History

The Zolberg Institute on Migration and Mobility is named in honor of late New School professor Aristide R. Zolberg, one of the world’s leading voices on the politics, history and ethics of immigration. Zolberg served as Walter A. Eberstadt Professor of Politics and University in Exile Professor Emeritus at The New School for Social Research. A distinguished political scientist and preeminent scholar of comparative politics, the history of international migration, nationalism and ethnicity, and immigration policy in North America and Western Europe, he served for many years as founding director of the International Center for Migration, Ethnicity and Citizenship (ICMEC) at The New School. ICMEC would serve as the foundation for the launch of the Zolberg Institute on Migration and Mobility, launched shortly after Zolberg’s passing in 2013.

Early in life, Zolberg experienced first-hand the perils of war, ethnic hatred, displacement and exile. A Belgian Jew, Ary was born shortly before the Nazis rose to power, and survived World War II under an assumed Catholic identity in France. After the war he became a refugee in the United States, and earned his doctorate in political science at the University of Chicago.
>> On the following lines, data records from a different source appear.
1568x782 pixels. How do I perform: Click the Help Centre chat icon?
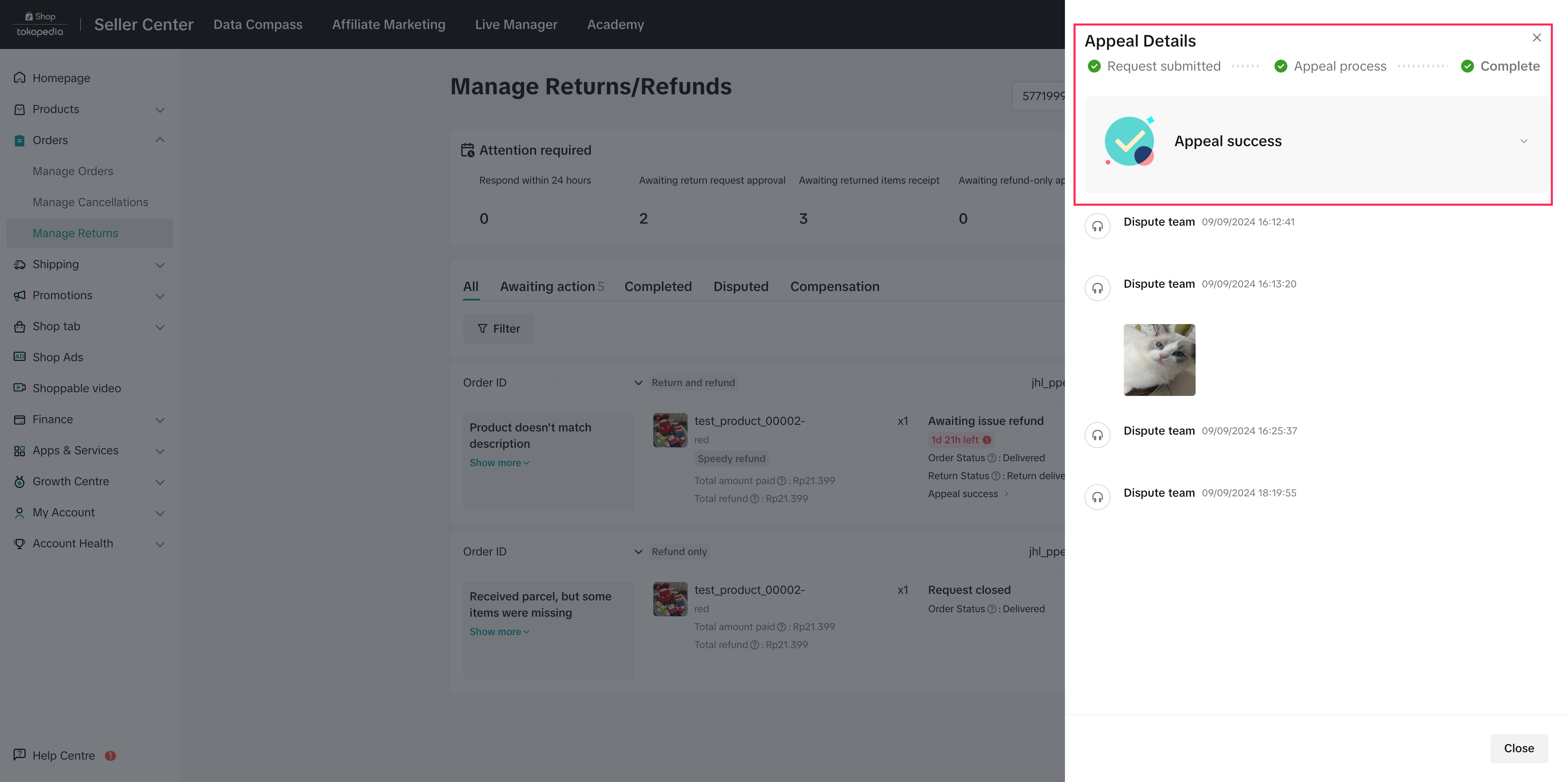point(20,755)
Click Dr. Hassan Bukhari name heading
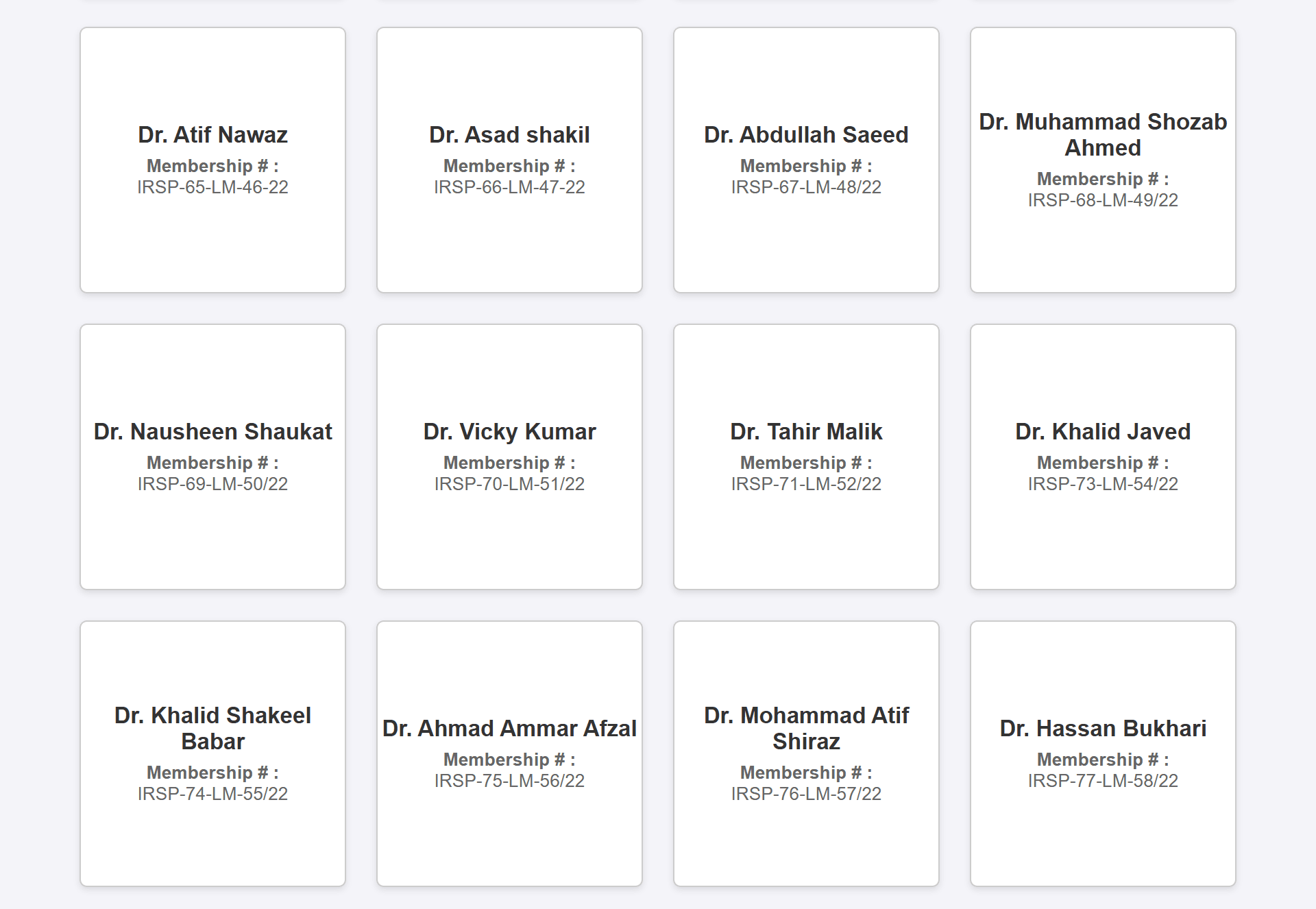1316x909 pixels. 1103,729
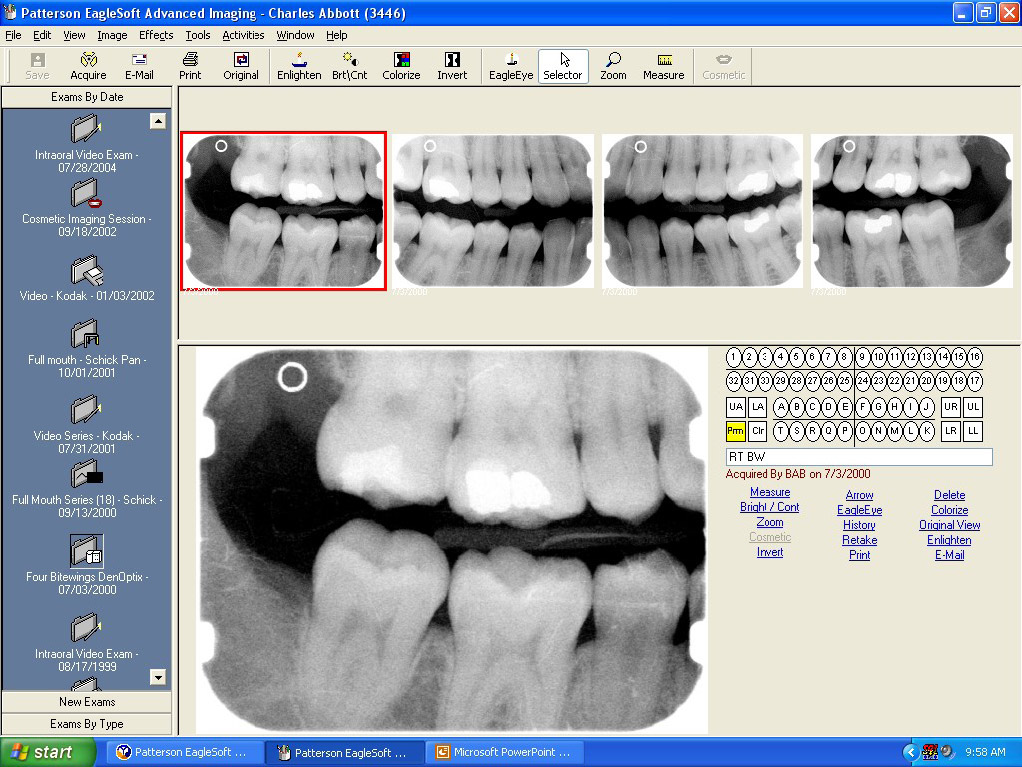Open the Activities menu
Screen dimensions: 1022x767
click(x=243, y=35)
Zolberg mentored and inspired several generations of colleagues and students at The New School, where he was first appointed as Distinguished Professor of Political Science in 1983. Zolberg’s book, A Nation by Design, remains one of the most authoritative accounts of immigration history in the United States, and a compelling story of how immigration shaped the country.

The Zolberg Institute is privileged to continue Zolberg’s humanity, erudition and legacy.